Translation memory management: duplicate TUs or overwritten TUs

Hello,

I manage the TMs and translation resources for my company. When I import a TU with a custom set of fields (filename, category, subcategory, translator, date entry, native check) and then import the exact same TU from a different project with a different set of fields, the original TU is overwritten. Instead of having 2 TU's I just have 1. This is problematic. If one TU is used for one manual, then overwritten with info from another manual, the reliability of the TU is put into question even though it could have been used serval times.

Is there any way to stop this from happening? I would like two TU and not like old TUs to be overwritten. 
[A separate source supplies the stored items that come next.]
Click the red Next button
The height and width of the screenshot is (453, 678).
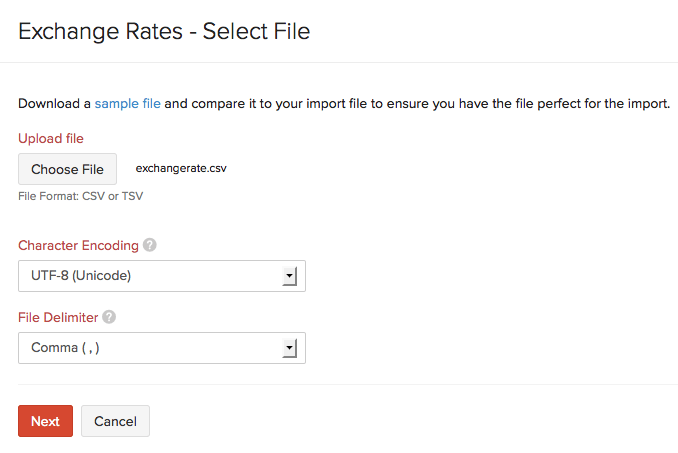click(x=45, y=421)
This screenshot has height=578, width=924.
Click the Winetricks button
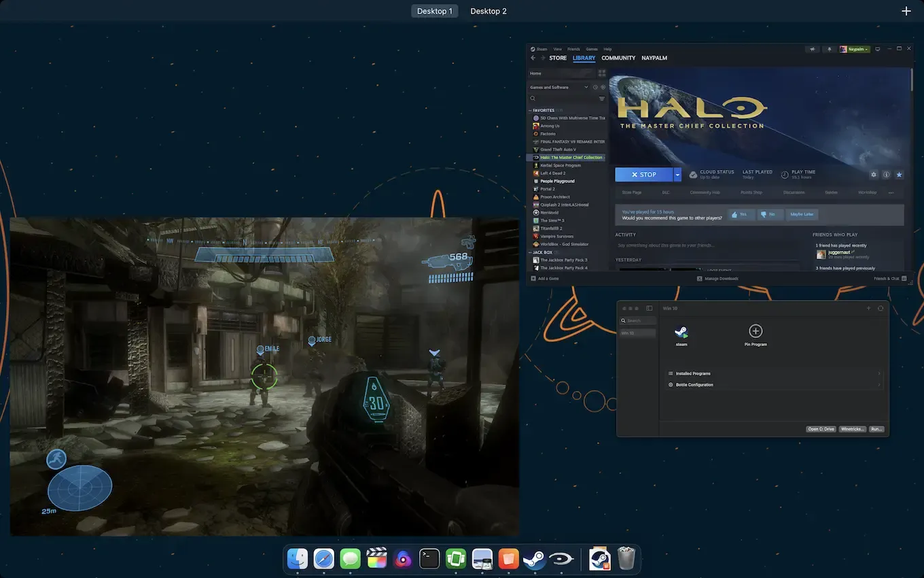click(x=853, y=429)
As of now, the only way I know how to NOT override an old TU is to import the new TU into another TM. I split our master TM into 3 TMs for our main divisions and this sorta helped. Another workaround is to customize the field settings of the TU to allow for multiple values. That way I could keep track of where the TU was used (useful for manuals or say makings sure that speech from the president of company stays associated with the president). But this would lead to really huge "filename" fields for me and would potentially take an incredibly long time to initiate because this setting can only be done from a fresh new TM... right? How would I do this for a TM with a few hundred projects and several 10s of thousands of TUs?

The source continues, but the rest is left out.